四日目・彼と他のグループの存在
お兄さんも加わり、私たちの体力が戻ったところで再び移動することとなった。
おじさんはあまりお喋りじゃないし、お兄さんもそんなに話さないし、ブルータスは論外なので人数が増えたところで変わりは特にない。
しばらくの静寂を破ったのは私だった。
「…なんでしょう、これ」
「死体だな」
それは分かっている。
ただのしかばねのようだということは十分に理解した上で聞いている。
お兄さんは口もとに手を当てて青白い顔をしていた。
ブルータスが肉片を嗅いで今にも食べそうなんだけどお兄さんの前では止めたほうが、あ、食べた。
「ずいぶんとまあ…残酷に殺したもんだな」
ゲロったお兄さんを横目でちらりと見つつおじさんは感想を述べた。
そうですねと私は隣で相槌を打つ。
いろいろやらした私とは言え、この光景は気持ちのいいものではない。
撲殺遺体があった。
逃げようとしたのか血の線が草の上に引かれている。
足は棒か何かでめちゃくちゃに叩かれ、やわらかいお肉と化していた。
頭も足の比ではなく頭蓋骨が割れて中から脳みそらしきものが覗いている。
荷物は荒らされ、残っているものはほとんどなかった。
「これ、少なくとも二人以上だろうな。
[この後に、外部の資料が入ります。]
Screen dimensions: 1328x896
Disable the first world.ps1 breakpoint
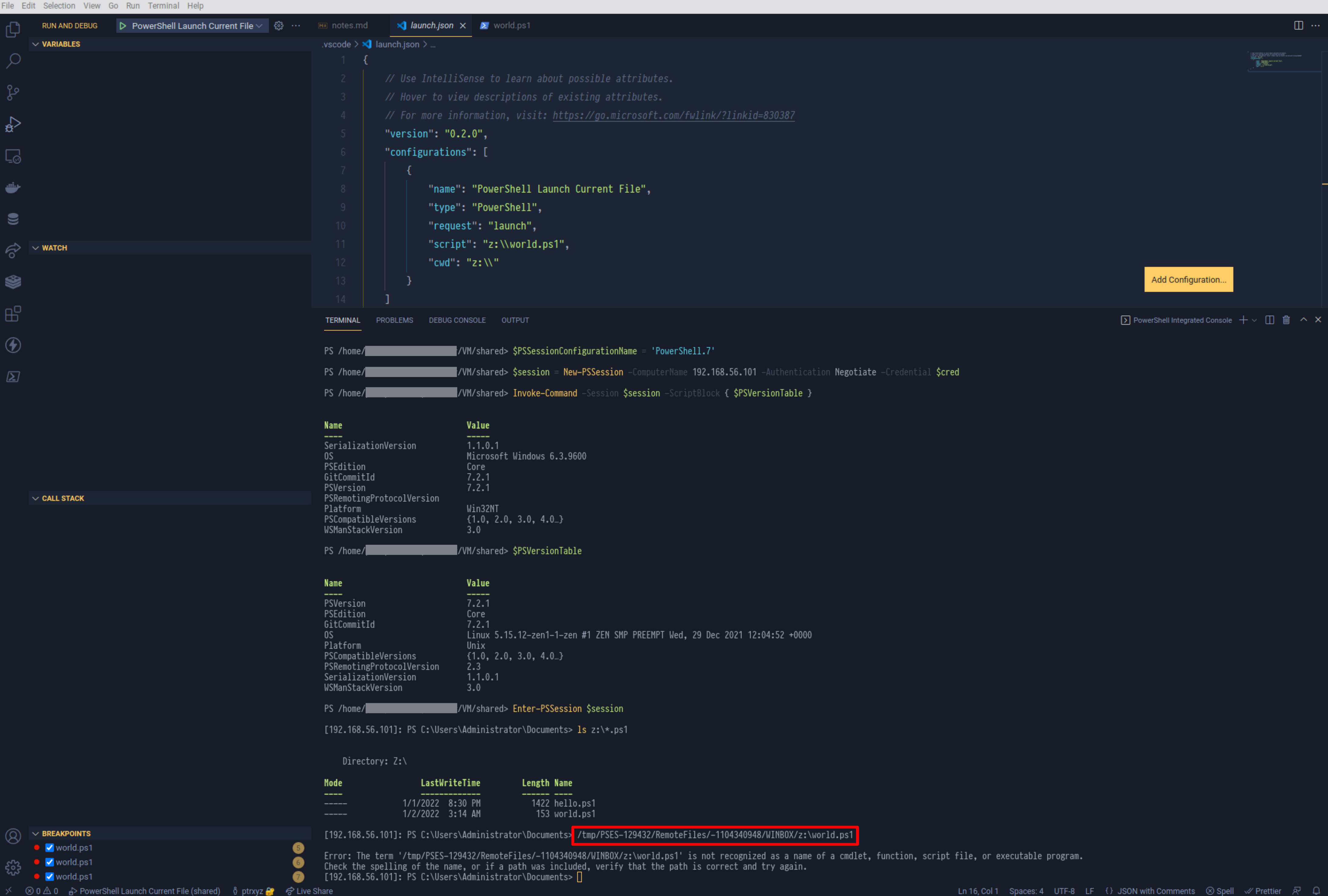[x=49, y=847]
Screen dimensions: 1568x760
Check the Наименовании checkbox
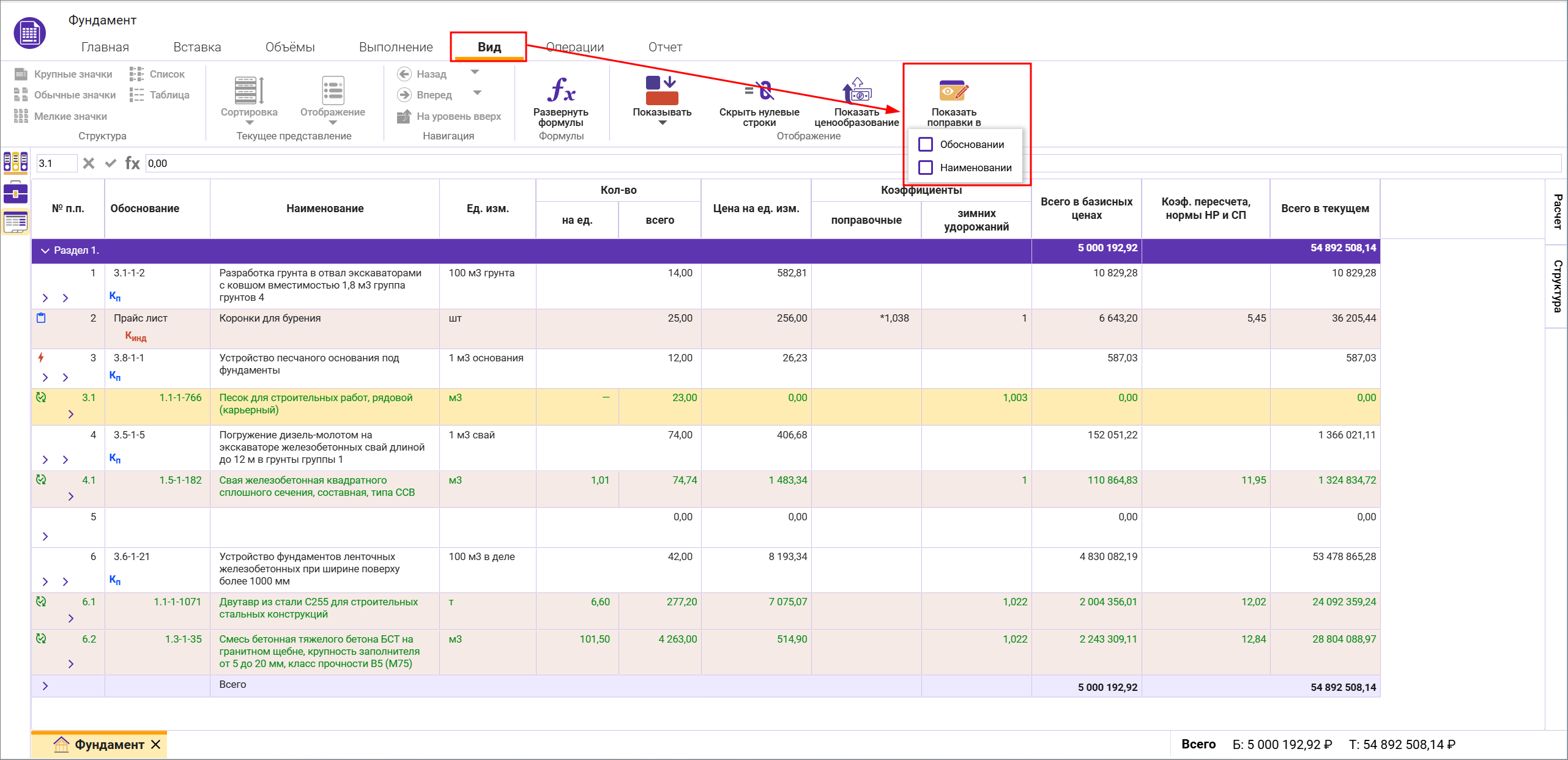pos(926,168)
殺したの」
どうしてそのような結論になったのか気になったが、重要なところはそこではない。
「だとすると私たち以外にもほかにグループ作っているところがあるんでしょうかね」
「だろうな。生き残るのに必死な奴らは、特に」
私たちは必死なんでしょうかね、生きることに。
そう言おうと思ったがお兄さんがどうなのかはまだ分からないので黙っておいた。
一通り吐いて落ち着いたのかよろよろとお兄さんが帰ってきた。
その間にもブルータスはむしゃむしゃしている。脂肪分多そうだからお腹壊さないといいけど。
「よく平気でいられますね…」
「なんかこの島にいたら慣れた」
「…慣れますかね? 僕、人の死体は見たことなくて」
「人の? 他のは見たことあるんですか?」
ニュアンス的にそう聞こえる。
お兄さんは頷いた。
「ウサギとか、一度きりですがクマも」
「クマ!?」
「僕、祖父がマタギでその手伝いをしてたんです」
よく分からないがそういう仕事を手伝ったから動物は大丈夫だと。
ブルータスが満足したらしく帰ってきた。口の周りが真っ赤だ。
男性二人は微妙に引いた顔でブルータスを見ていた。
「美味しかった?」
尻尾を振った。
これは撫でられているから振っているのだろうか。
もしかしたらちょっとだけ通じたのかもしれない。
「そっかそっか、よかったね」
無邪気に甘えてきた。
血が擦りつけられていく。もう汚れてるからいいかな…。
「すごく殺伐としているほのぼのだ…」
「あいつわりと容赦なく殺しにかかるぞ」
「え。マジですか」
「マジで」
外野で何やら二人が話していた。